There are hundreds of things you could do for long-term health, but the first step is to master the basics in terms of your everyday routines. The general goal is to minimise the 3 types of stress in life, which are physical, chemical and emotional.

Here are our top daily goals:

Lemon Water
A Lemon water is the ideal way to start your day!

A Lemon water is the ideal way to start your day!
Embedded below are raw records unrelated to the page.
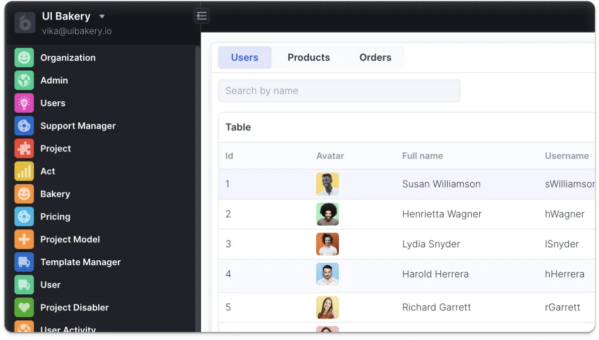Click the Admin globe icon
Viewport: 599px width, 340px height.
(24, 80)
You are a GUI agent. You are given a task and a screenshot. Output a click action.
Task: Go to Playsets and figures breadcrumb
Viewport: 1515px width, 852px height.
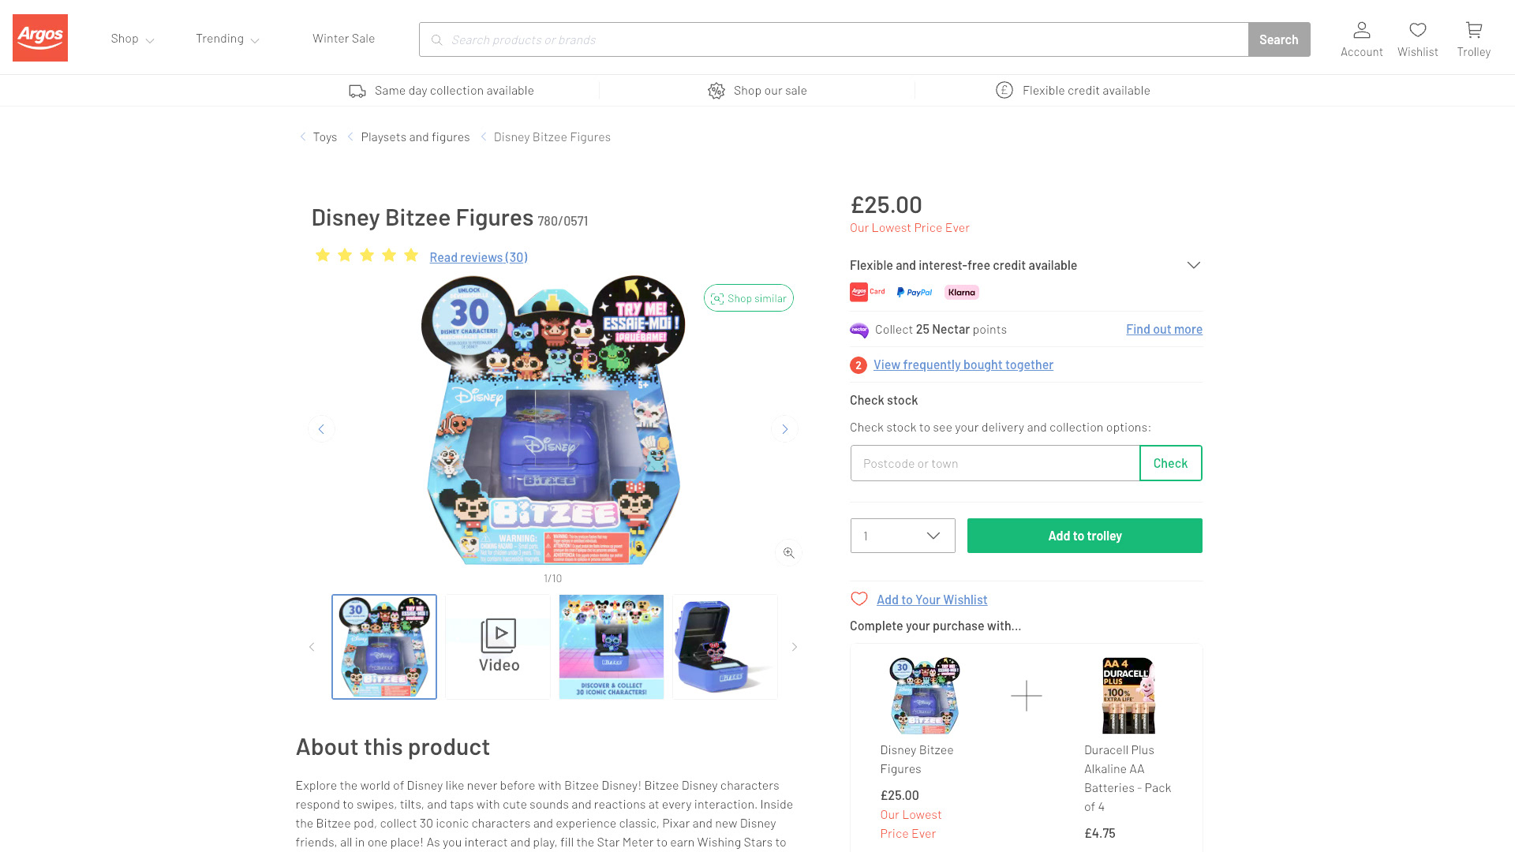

Start the day with a warm cup of lemon water. A good squeeze, or 1/4-1/2 of the juice of one lemon is plenty. This kick-starts your hydration for the day, boosts your immune system, helps balance your pH, stimulates digestion, and is good for your lymphatic system and skin.

Walk

Ideally for at least 30 minutes per day.

Stretch or practice yoga

Maintaining your flexibility as you age will take some effort and stretching the major muscle groups each day would be a great start. Ask for our Basic Daily Stretches handout. Adding in some yoga poses would be a bonus!

Meditate

Meditation is different for everyone. For some it might be focusing and reflecting on goals and past experiences, for others it might be guided meditation. You could even expand it to your ‘me’ time, which might be spending time on your hobbies. The general intention is a clear, present and healthy mind.

Hydrate

Drinking enough water at each stage of your day is vital. As a guide, if you divide your body weight in kg by 30, you get the number of litres of water you should aim for each day. Once you have set your daily target, eg. 2.5L, aim to drink half of it before midday and the other half after midday. Also consider that if it’s a hot day or you’ve been physically active then you should drink more.

Get outside

Fresh air and Vitamin D from the sunshine are the main goals, but regulating hormones (particularly to do with your sleep cycles) is important too.

Vitamins and Supplements

Dietary needs may vary from person to person, but some supplements and vitamins worthwhile to the majority of us include probiotics and Omega fatty-acids. Probiotics can be in the form of fermented foods like kombucha, kefir, sauerkraut or a natural supplement from our ranges available at the practices. Omega fatty acids can be obtained from oily fish, or supplemented with fish oil, flaxseed oil, or Inca Inchi oil.

Rest

Healthy sleep should be made a priority for both your physical and mental health. Consistency is also important so having a good routine is key.